[[ Input records, beginning ]]
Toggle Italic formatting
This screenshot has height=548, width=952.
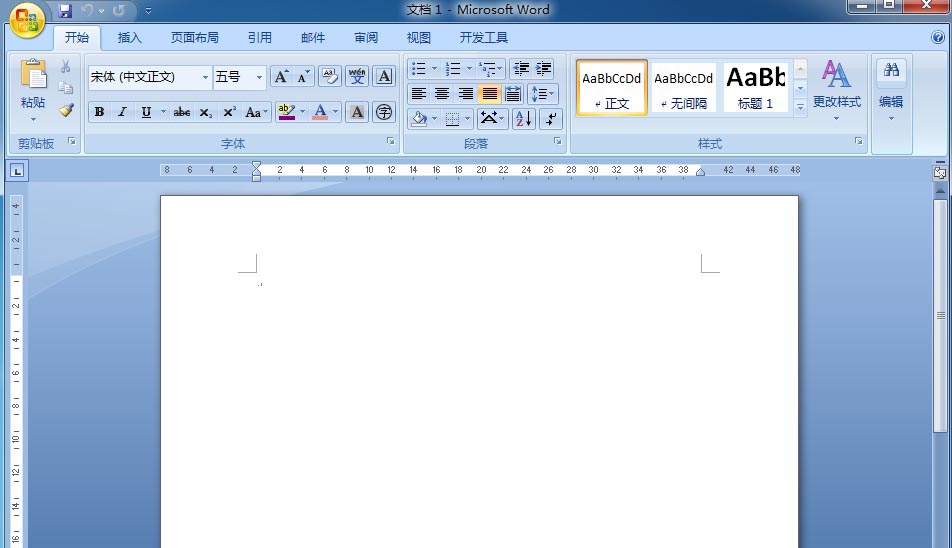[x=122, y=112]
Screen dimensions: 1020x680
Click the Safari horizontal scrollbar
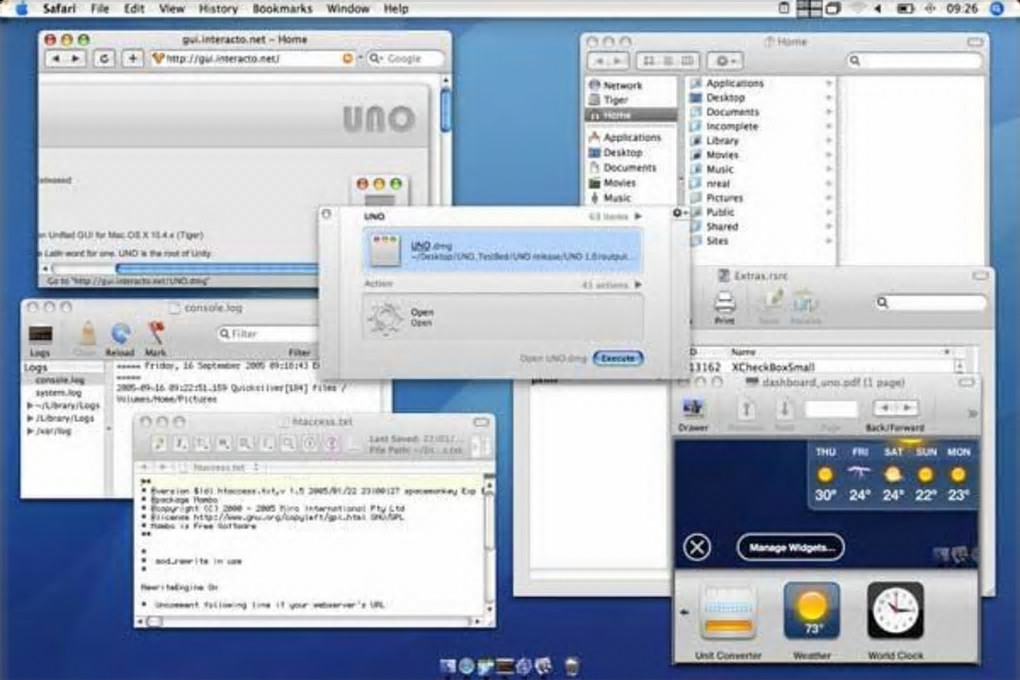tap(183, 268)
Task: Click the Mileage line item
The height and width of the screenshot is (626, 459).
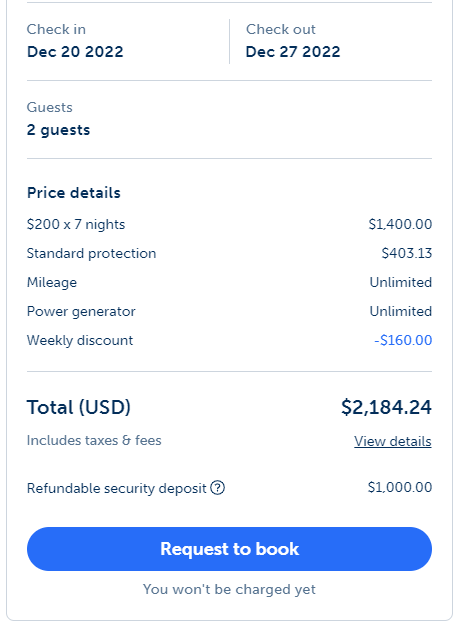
[[ Input records, end ]]
[[ Input records, beginning ]]
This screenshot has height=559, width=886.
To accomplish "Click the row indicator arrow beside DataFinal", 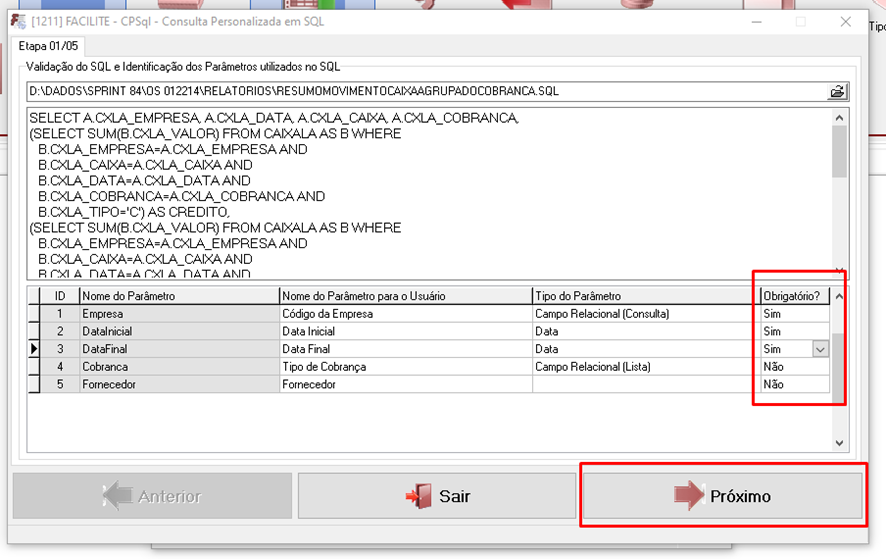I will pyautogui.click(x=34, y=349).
[[ Input records, end ]]
Please repeat the lines of the material above exactly, starting with the line that contains "This screenshot has height=548, width=952." and ending with the line that contains "The height and". Leave the pictures out.

This screenshot has height=548, width=952.
[x=122, y=112]
Screen dimensions: 1020x680
Click the Safari horizontal scrollbar
tap(183, 268)
Task: Click the Mileage line item
The height and width of the screenshot is (626, 459).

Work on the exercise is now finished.